Los niños suelen aceptar intuitivamente lo que son. Una historia verídica:

Mi nieta Beatriz a los cuatro años era una niña muy inquieta y al final del día su madre terminaba rendida. Una noche, su madre, le dijo:
– Beatriz, mira, me has agotado. Ahora te daré un baño. Después te irás a tu habitación, te quedarás allí en silencio durante unos minutos y rezarás a Dios para que haga de ti una niña más buena.
Beatriz aceptó de buen grado y se fue a su habitación, pero volvió a salir a los dos minutos. Su madre le preguntó:
– ¿Has rezado a Dios?
– Sí, mamá, le he rezado de verdad, porque no quiero fatigarte, así que me he esforzado mucho –respondió la niña.
– ¿Qué le has pedido?
– He hecho lo que me has dicho. Le he pedido que me hiciera más buena, para no cansar tanto a mi mamá. De verdad que he rezado.
Su madre estaba contenta. Pero al día siguiente, Beatriz fue Beatriz, y volvió a hacer las mismas cosas. Al final de otro largo día, su madre le dijo:
– Beatriz, me dijiste anoche que habías rezado.
– Mamá, es verdad que recé. Me esforcé mucho. De modo que si Él no me ha hecho más buena, significa que o no puede hacer nada o quiere que yo sea así.

Bajo la mirada de Dios nos sentimos liberados del apremio de ser los mejores, los perpetuos gana­dores; y podemos vivir con el ánimo tranquilo, sin hacer continuos esfuerzos por mostrarnos como en nuestro mejor día, ni gastar increíbles energías en aparentar lo que no somos; podemos -sencillamen­te- ser como somos. No existe mejor técnica para vivir serenos y confiados que ésta: apoyarnos como niños pequeños en la ternura de un Padre que nos quiere como somos.
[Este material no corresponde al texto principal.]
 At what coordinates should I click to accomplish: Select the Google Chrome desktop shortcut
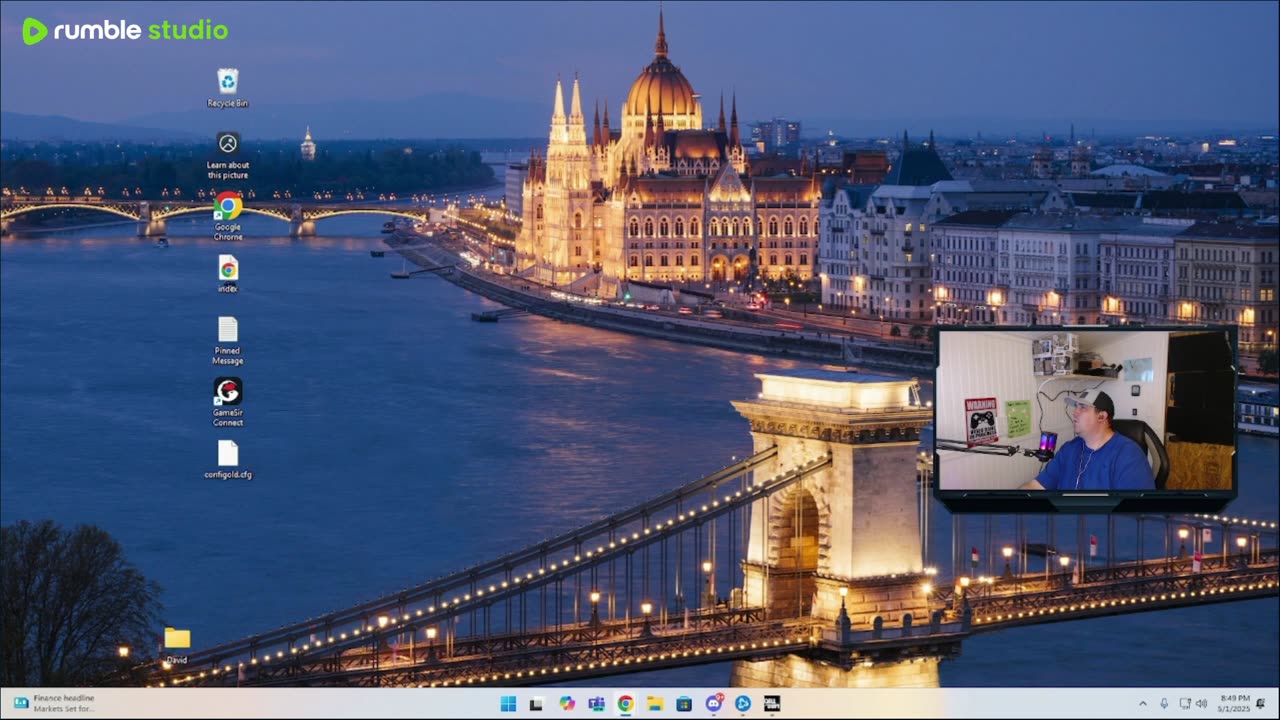coord(228,208)
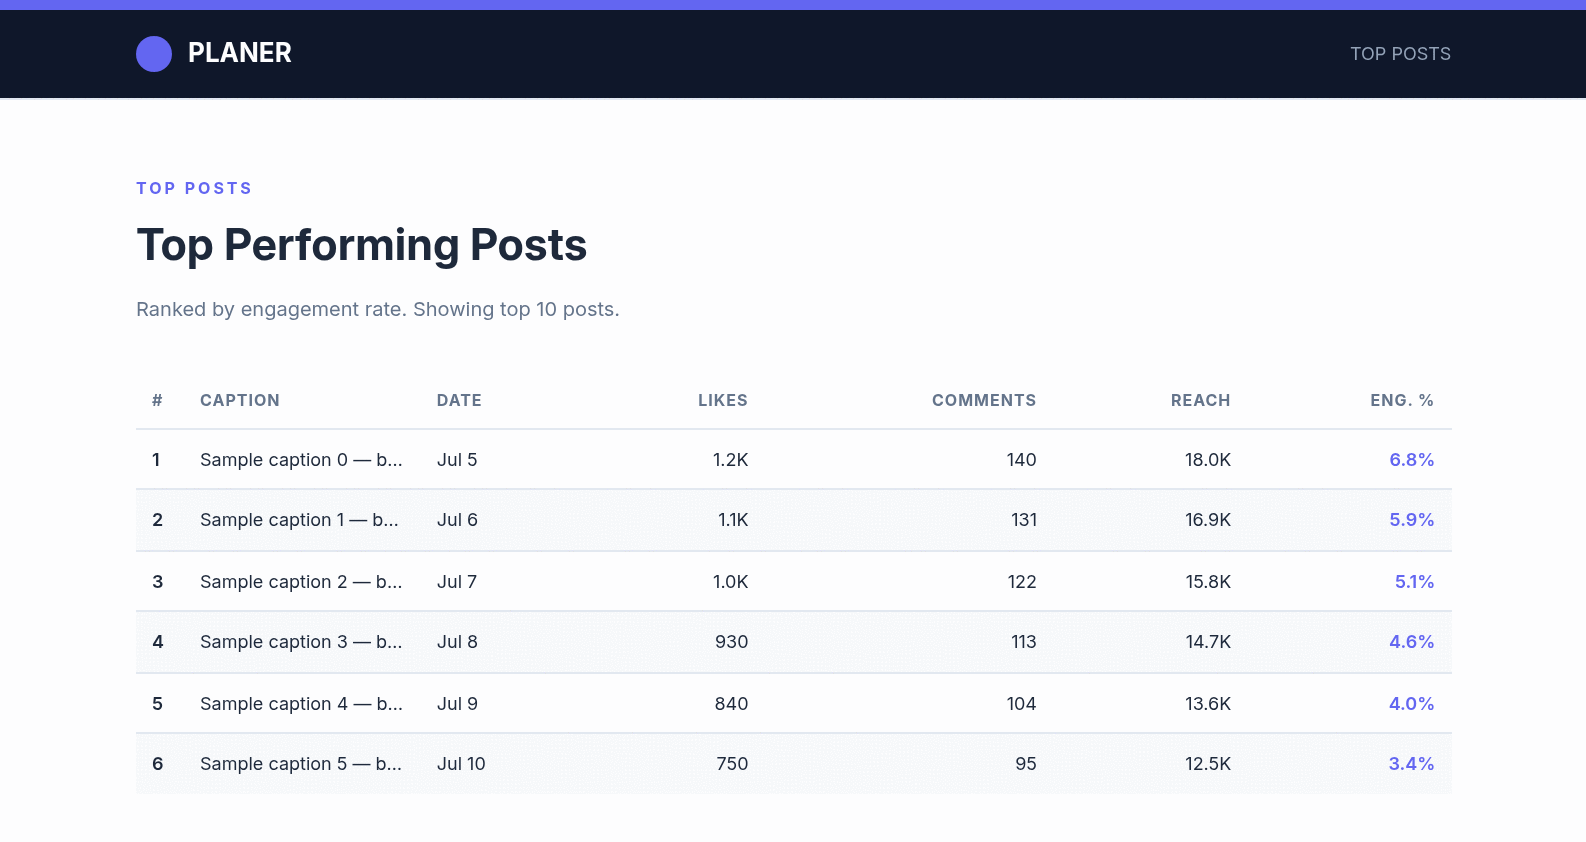The width and height of the screenshot is (1586, 842).
Task: Click the PLANER brand name
Action: (x=240, y=53)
3 comentarios en “El secreto de la humildad

  1. Mane dijo:

    Una llamada a cambiar de rumbo. No estamos llamados a ser los primeros sino a servir la mesa. Actitud de servicio y acogida. Dichosos los que viven para los demás sin recibir recompensa. Siempre es posible!
    Gracias por esta preciosa homilía.